Stored data »
# # # #

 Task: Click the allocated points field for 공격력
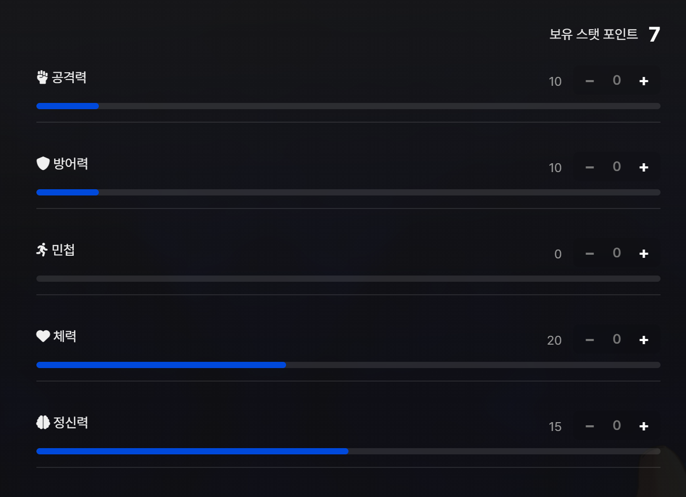[x=616, y=81]
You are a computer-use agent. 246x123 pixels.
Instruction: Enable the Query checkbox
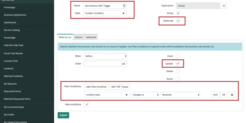coord(178,79)
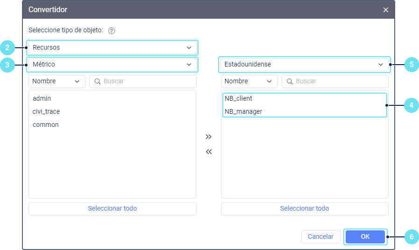Select common in the left list
This screenshot has width=419, height=250.
click(x=46, y=125)
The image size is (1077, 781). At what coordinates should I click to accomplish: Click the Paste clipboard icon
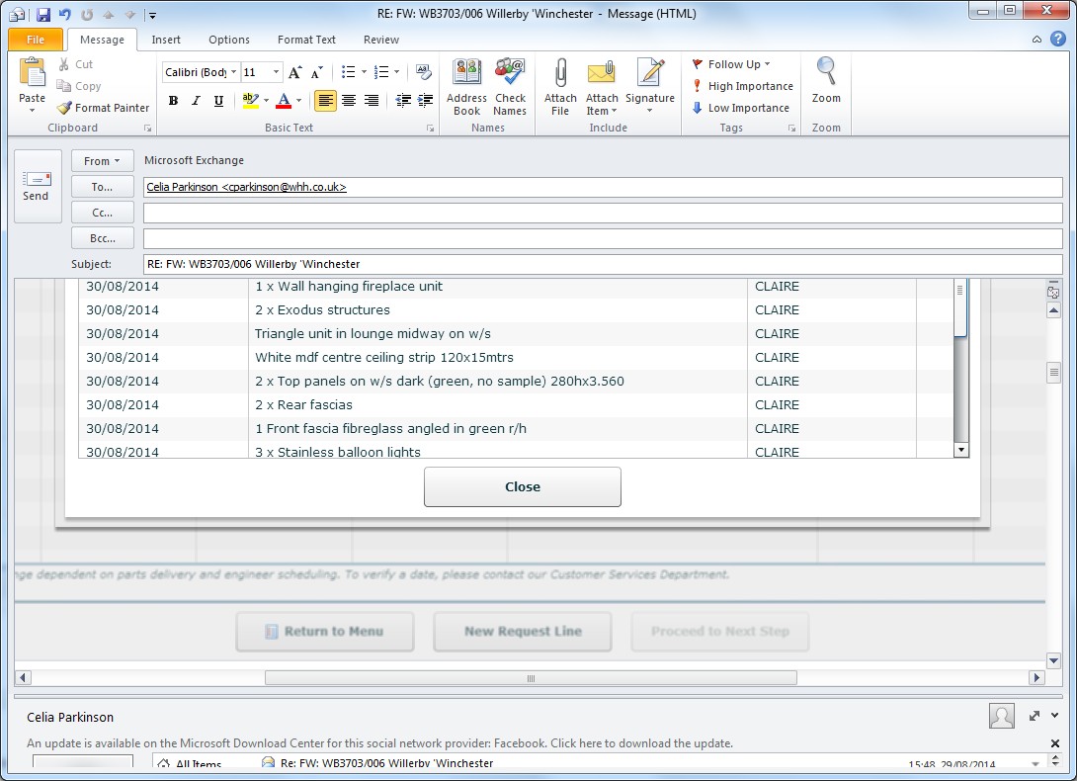32,75
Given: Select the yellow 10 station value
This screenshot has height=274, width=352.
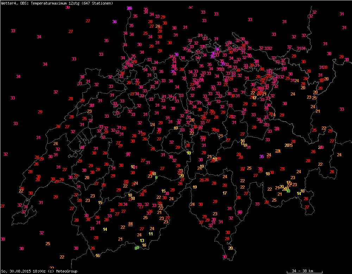Looking at the screenshot, I should [x=189, y=153].
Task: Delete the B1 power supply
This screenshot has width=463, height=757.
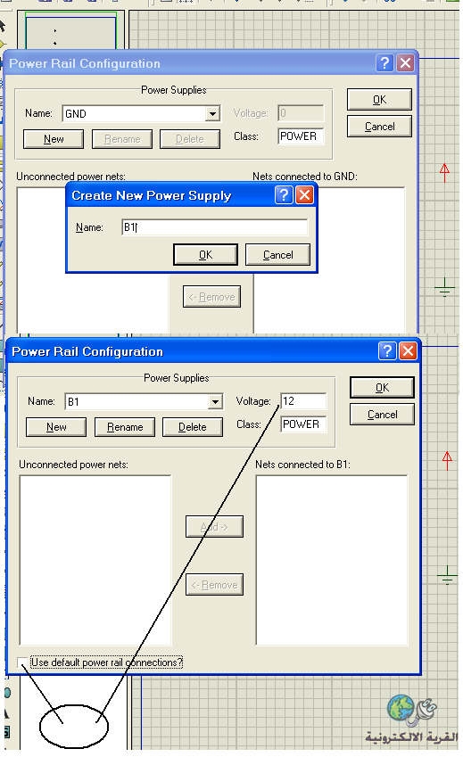Action: pos(193,427)
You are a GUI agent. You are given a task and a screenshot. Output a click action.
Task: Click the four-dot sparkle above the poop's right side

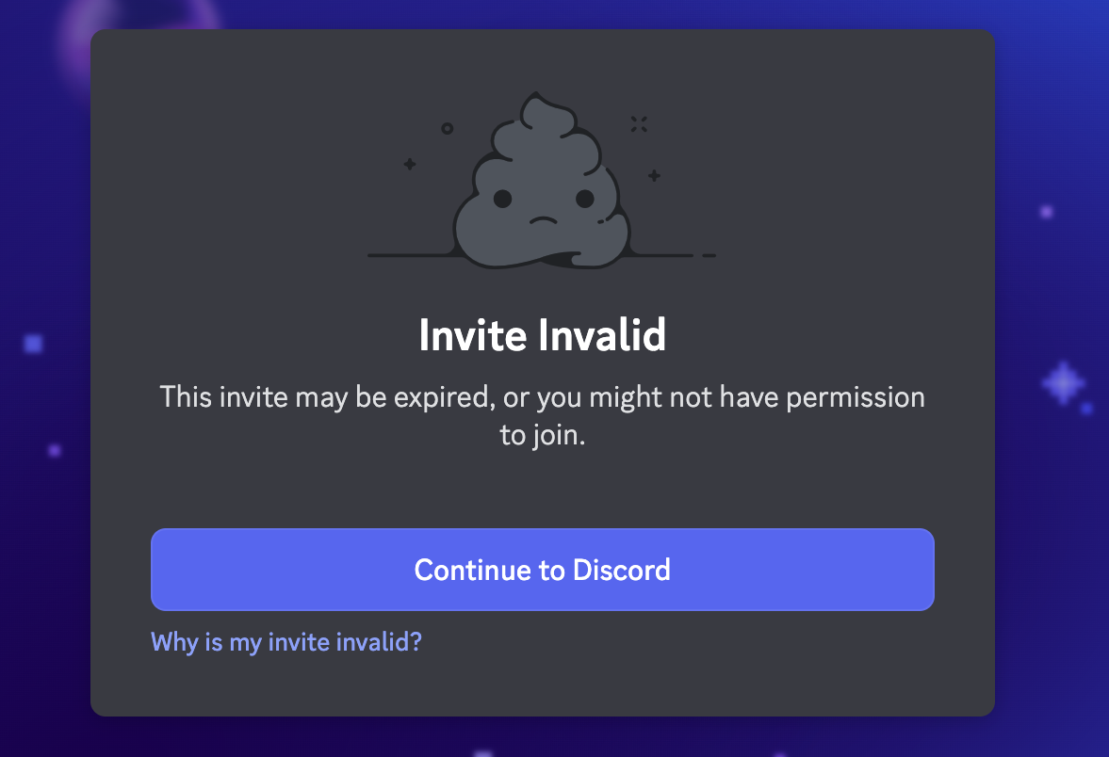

# # # #

Locate each line of the listing above that contains the word "agent", and copy every such line.

You are a computer-use agent. 246x123 pixels.
You are a GUI agent. You are given a task and a screenshot. Output a click action.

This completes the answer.